Based on the limited data available, BiPAP does not appear to offer any significant clinical benefits over CPAP in patients with acute cardiogenic pulmonary oedema. Until a large randomized controlled trial can demonstrate that BiPAP is associated with significant clinical benefit or is more cost-effective than CPAP in patients with acute cardiogenic pulmonary oedema, the choice of modality will depend mainly on the equipment available.

Key messages

• BiPAP does not offer any significant clinical benefit over CPAP in patients with acute cardiogenic pulmonary oedema.

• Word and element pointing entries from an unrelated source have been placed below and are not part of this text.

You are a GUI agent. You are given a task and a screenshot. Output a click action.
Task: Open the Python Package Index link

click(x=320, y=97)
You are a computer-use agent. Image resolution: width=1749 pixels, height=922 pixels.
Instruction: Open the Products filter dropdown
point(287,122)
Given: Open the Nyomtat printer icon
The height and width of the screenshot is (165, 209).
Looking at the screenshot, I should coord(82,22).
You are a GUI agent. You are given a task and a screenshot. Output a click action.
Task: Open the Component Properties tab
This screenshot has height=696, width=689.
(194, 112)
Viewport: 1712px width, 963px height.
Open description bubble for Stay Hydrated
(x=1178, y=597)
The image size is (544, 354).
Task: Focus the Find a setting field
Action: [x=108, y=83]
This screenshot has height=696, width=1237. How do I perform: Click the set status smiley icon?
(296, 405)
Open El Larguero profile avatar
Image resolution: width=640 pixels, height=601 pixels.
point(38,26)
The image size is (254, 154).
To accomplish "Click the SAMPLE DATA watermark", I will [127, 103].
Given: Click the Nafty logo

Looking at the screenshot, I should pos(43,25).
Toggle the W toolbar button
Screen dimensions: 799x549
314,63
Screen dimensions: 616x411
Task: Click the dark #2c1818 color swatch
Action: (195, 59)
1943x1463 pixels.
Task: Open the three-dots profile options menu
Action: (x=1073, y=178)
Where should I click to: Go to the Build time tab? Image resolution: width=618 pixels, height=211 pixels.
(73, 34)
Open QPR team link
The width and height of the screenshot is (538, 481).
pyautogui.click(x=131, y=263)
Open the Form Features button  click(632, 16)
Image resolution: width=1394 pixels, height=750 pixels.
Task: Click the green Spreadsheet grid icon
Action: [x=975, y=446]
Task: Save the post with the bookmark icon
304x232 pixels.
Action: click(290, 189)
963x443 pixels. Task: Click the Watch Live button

• Until a large randomized control trial can show that BiPAP is associated with significant clinical benefits or is more cost-effective than CPAP in patients with acute cardiogenic pulmonary oedema, the choice of modality will depend mainly on the equipment available.

Abbreviations

BiPAP = bi-level positive airway pressure; CI = confidence interval; CPAP = continuous positive airway pressure; RR = relative risk; WMD = weighted mean difference.

Competing interests

The authors declare that they have no competing interests.

Authors' contributions

KMH had the original idea for the study, conducted data extraction and statistical analyses, and drafted the manuscript. KW conducted data extraction and helped to draft the manuscript. Both authors read and approved the final manuscript.

Acknowledgements

This study was solely funded by the Department of Intensive Care, Royal Perth Hospital.